I'll be updating my blog soon, but I'm trying to think through the comments made and come up with options or a decision.
AC1, to be honest there's not that much of a difference. Proper LVT is better but more difficult to explain.
So let me get this straight.
I built my house, at considerable (taxed) expense, and spent a number of years paying off the mortgage out of (taxed) income.
I am now approaching the end of my productive career, but that's OK, because I own the house outright, nobody can turn me out of it, and I can look forward - if that's the right phrase - to ending my days living here in peace. My modest pension will do OK for living expenses.
And now you want me to hand over to the state every year an arbitrary, unpredictable, but probably increasing percentage of an arbitrary "value" (which can only be some official's guess, since the house is unique and I'm not selling - until I'm forced to, to pay the tax)? A value over which I have no control and which will probably increase in numerical terms as the state debauches the currency. My modest pension, of course, will not rise in line with that debauchment, since I didn't used to work for said State. I'm screwed, aren't I?
Are you mad or what?
Anon, as I was saying, this is an intergenerational thing. Older people, home-owners, landlords and second-homers want less property tax and more income tax (where does your pension come from?) and then to be able to sell their homes for as much as possible to the next generation who've been paying all the income tax to fund local services and state pensions.
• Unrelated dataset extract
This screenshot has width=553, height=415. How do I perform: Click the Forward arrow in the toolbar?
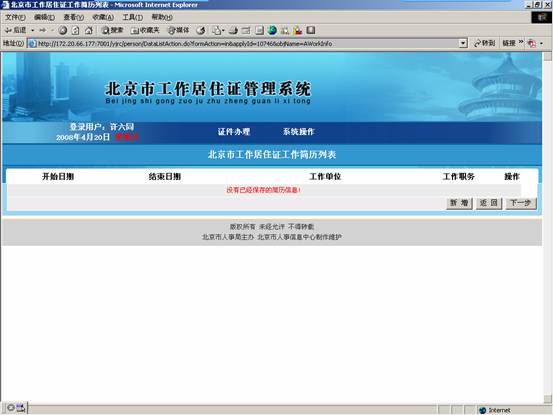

Young people and tenants are much better off with more property tax and less income tax for the equal and opposite reasons.
LVT would, by definition always be affordable - if the rate were 'too high' then prices in that area would go down to compensate, and as an ideal LVT is based on actual selling prices, the LVT in that area would go down again.
Ultimately, prices are determined by first time buyers - most of their housing budget goes on mortgage repayments and a fraction of that (maybe a fifth?) goes on the tax. And if FTB with lower incomes can afford it, so can everybody else with low or no mortgage.
If you still think the tax is too high, then encourage your council to be more generous with planning permission - extra supply = lower prices = benefits everybody.
Finally, as to pensioners, as I have said countless times before, they would be allowed to roll up unpaid LVT to be paid out of sales proceeds after they die, which is why Inheritance Tax, SDLT and CGT would be scrapped and rolled into the tax as well.